__THE TASK__. Write out again, exactly, the lines below starting at the one with "For every named target in this 1366×1558" and ending at the one with "Customize (110, 1437)".

__RECORDS PROVIDED__.
•••
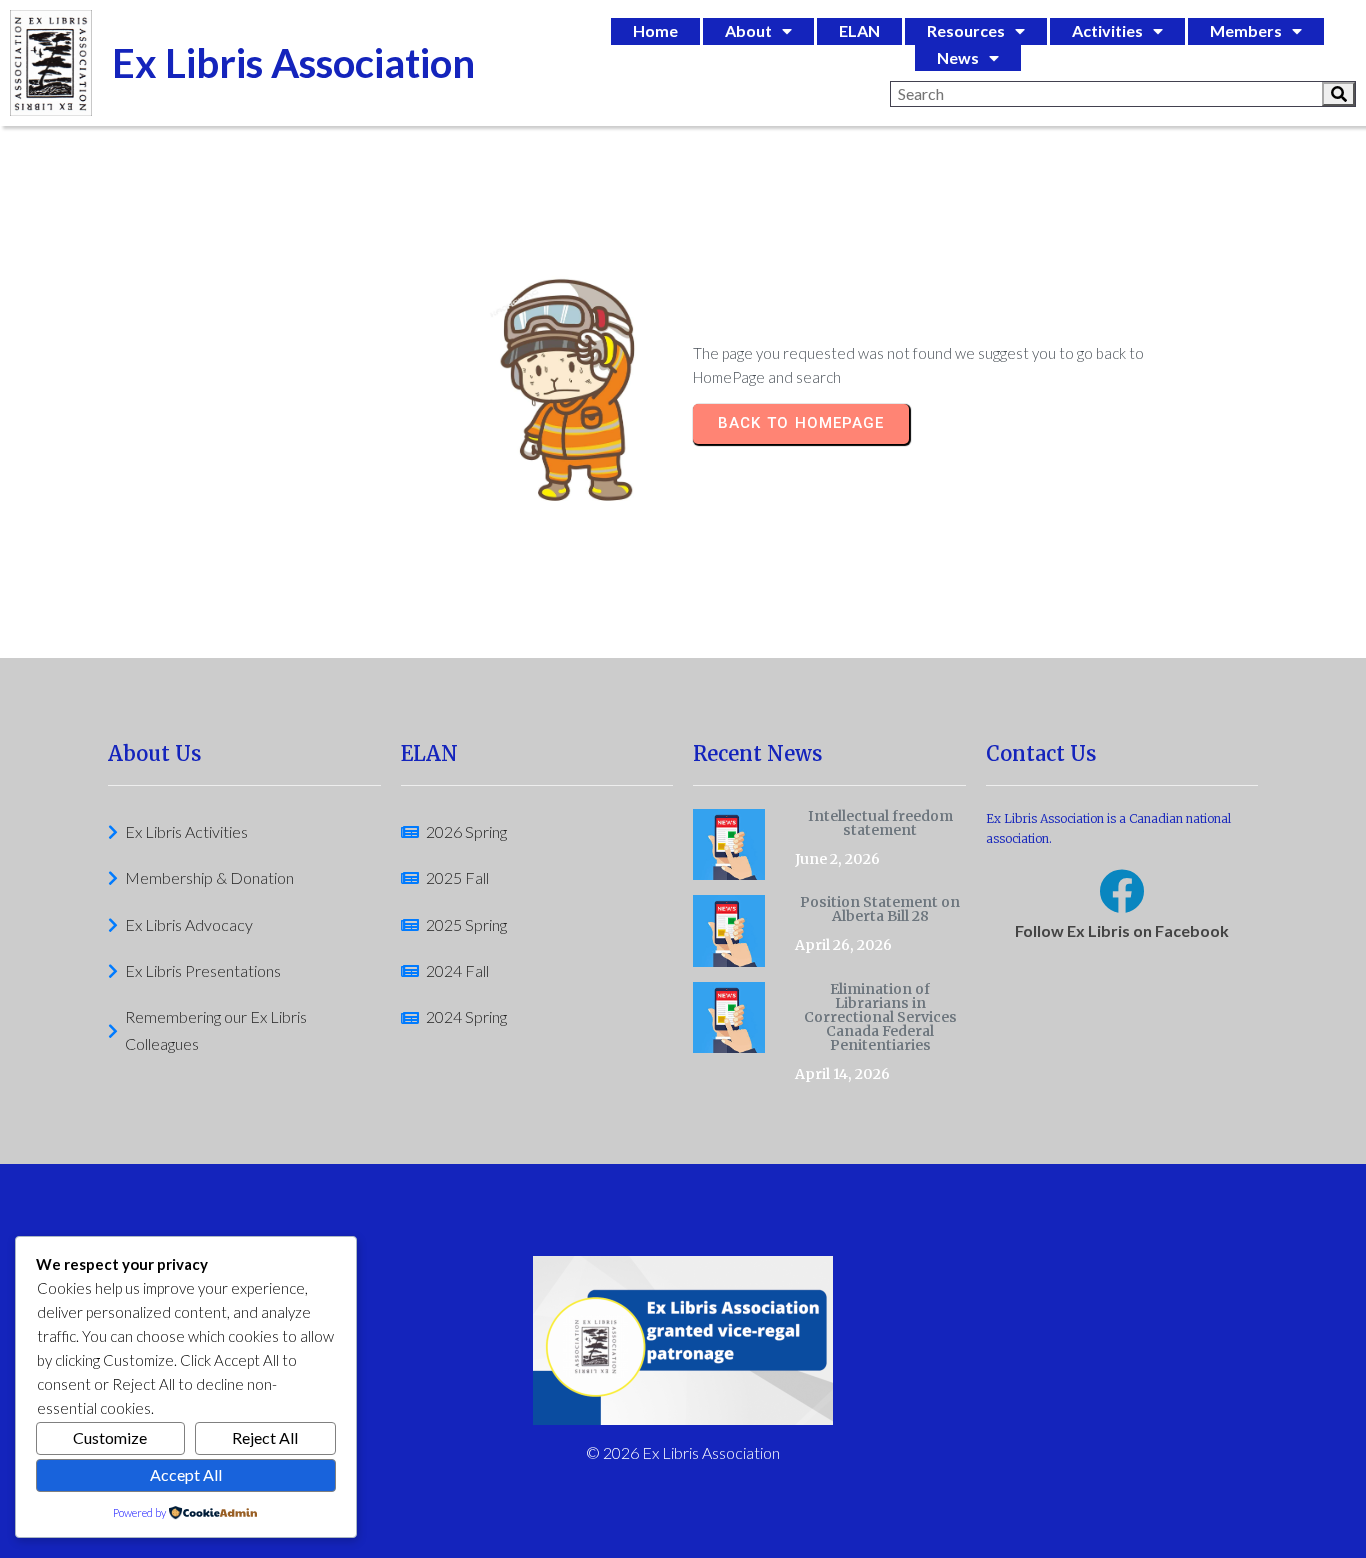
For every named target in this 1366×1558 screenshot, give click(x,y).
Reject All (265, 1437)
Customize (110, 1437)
•••
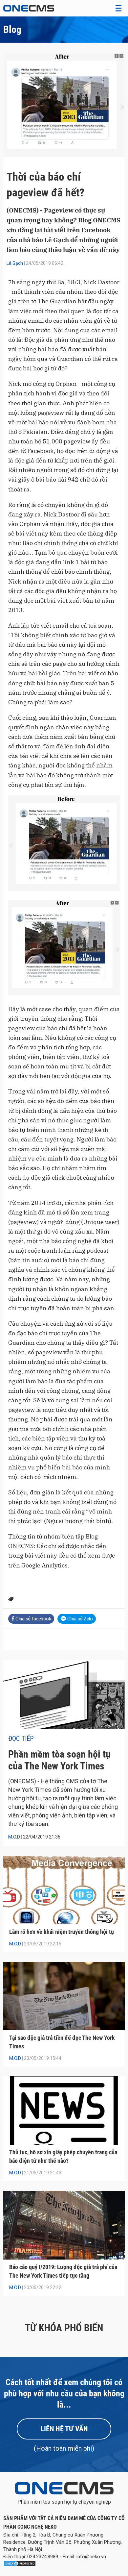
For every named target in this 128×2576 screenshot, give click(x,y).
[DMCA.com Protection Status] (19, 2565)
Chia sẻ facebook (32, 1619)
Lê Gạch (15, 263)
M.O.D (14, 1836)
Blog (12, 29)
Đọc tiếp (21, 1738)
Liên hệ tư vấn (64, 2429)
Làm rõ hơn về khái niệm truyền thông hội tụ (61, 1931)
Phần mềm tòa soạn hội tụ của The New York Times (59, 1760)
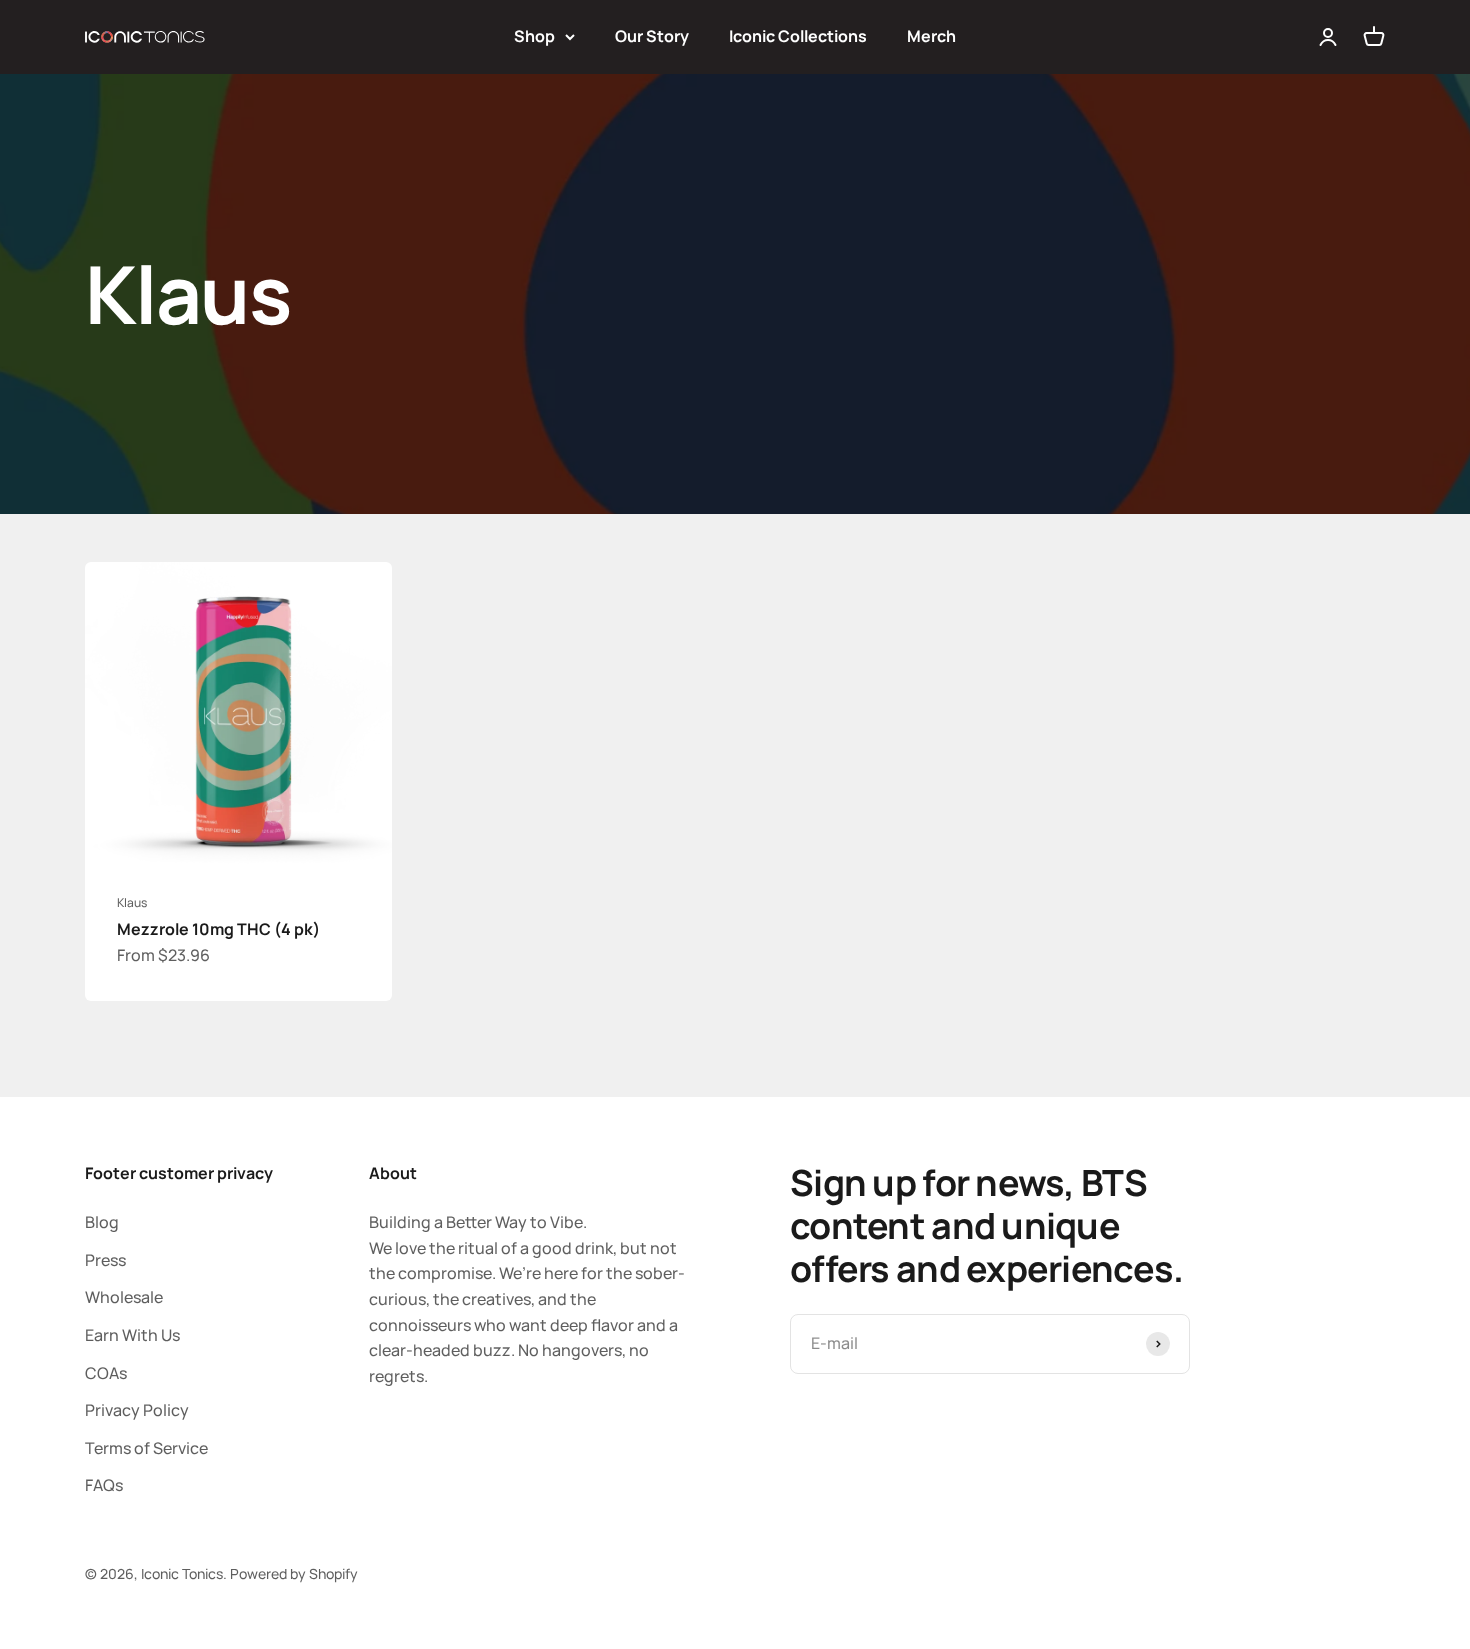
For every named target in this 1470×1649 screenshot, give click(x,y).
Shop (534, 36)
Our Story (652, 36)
•••
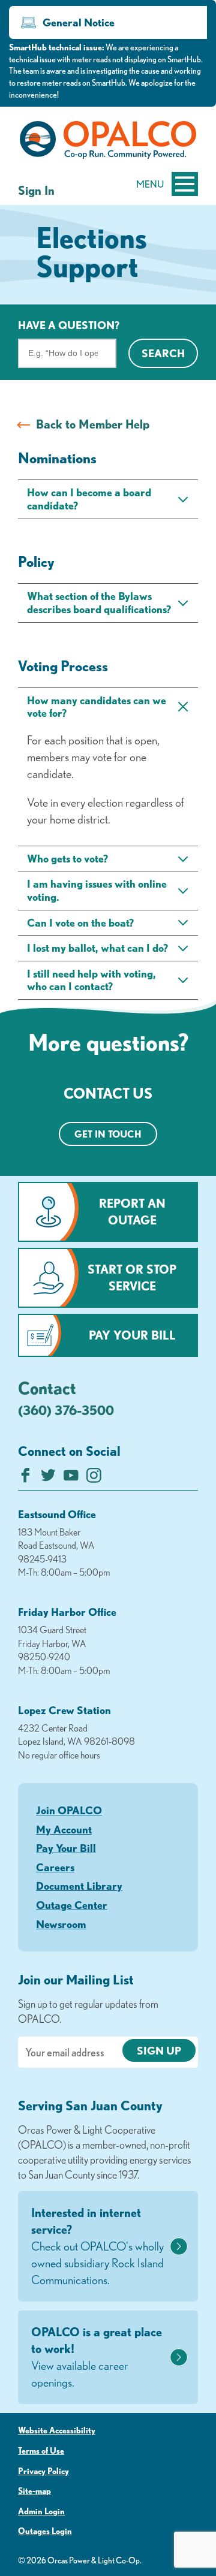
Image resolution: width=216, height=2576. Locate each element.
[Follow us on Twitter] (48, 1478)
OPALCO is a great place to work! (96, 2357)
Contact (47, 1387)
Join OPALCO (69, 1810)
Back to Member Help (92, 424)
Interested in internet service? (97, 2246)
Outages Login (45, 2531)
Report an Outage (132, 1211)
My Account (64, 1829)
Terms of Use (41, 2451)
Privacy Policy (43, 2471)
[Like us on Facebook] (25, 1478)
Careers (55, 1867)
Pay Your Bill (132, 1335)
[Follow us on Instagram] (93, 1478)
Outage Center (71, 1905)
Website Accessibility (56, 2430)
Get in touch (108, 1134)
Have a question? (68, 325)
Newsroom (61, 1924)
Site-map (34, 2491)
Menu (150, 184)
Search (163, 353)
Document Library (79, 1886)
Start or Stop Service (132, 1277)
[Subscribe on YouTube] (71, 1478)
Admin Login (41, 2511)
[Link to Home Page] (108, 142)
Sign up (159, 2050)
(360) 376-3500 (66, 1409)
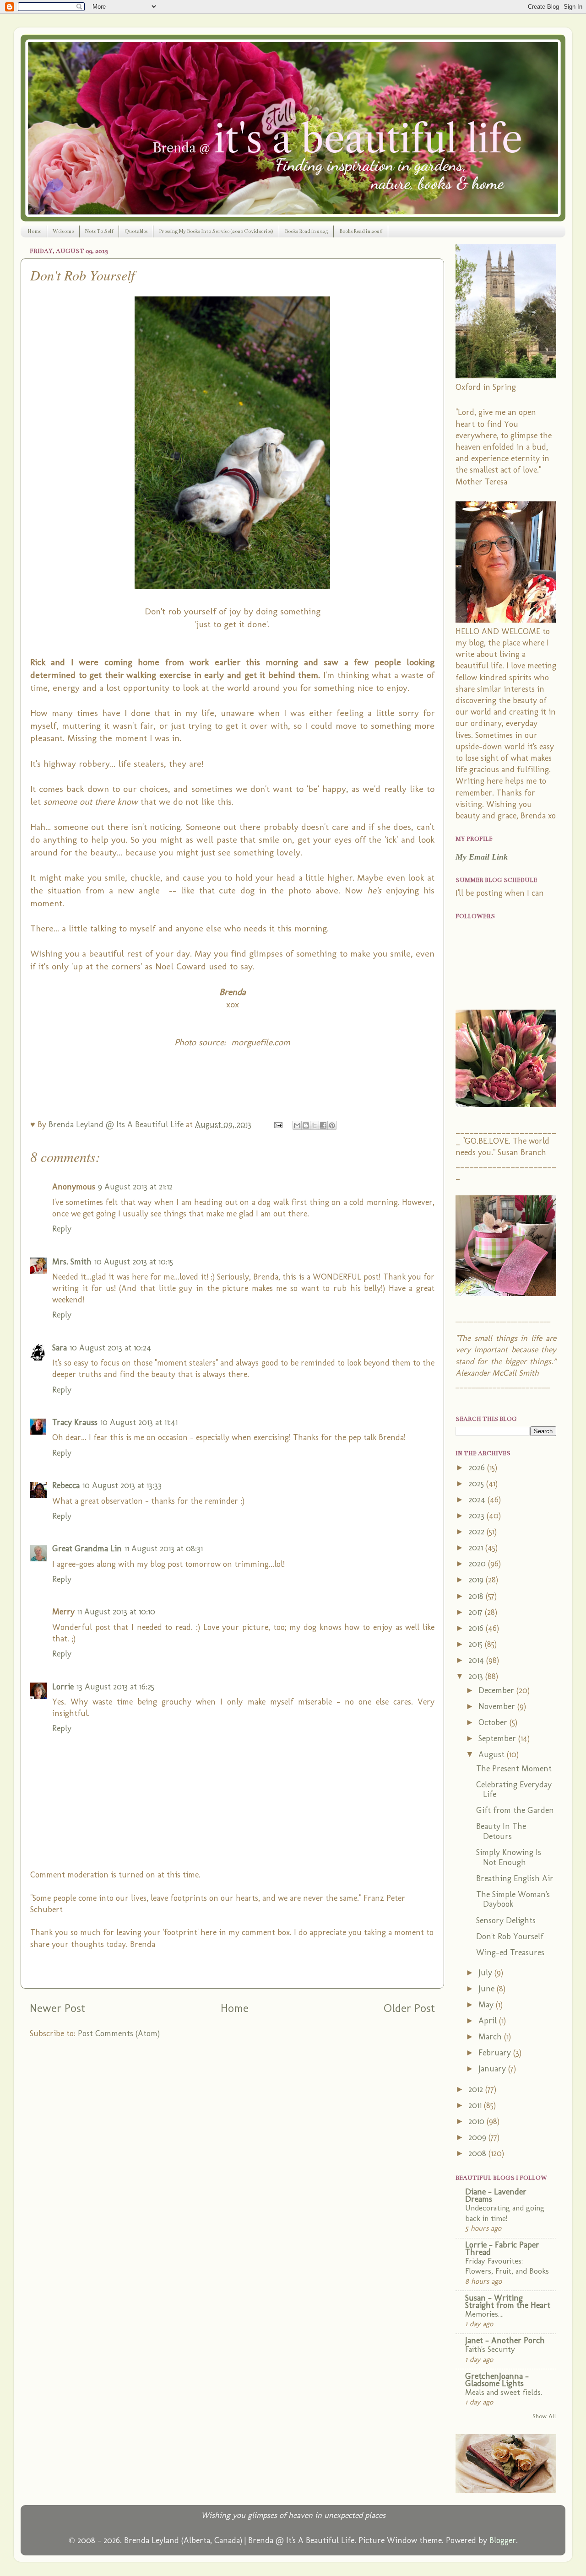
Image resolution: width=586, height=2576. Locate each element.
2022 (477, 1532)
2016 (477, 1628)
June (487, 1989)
•••
__EXERCISE ANSWER__.
For every named target in this 1366×1558 screenshot, give click(x,y).
Reject All (265, 1437)
Customize (110, 1437)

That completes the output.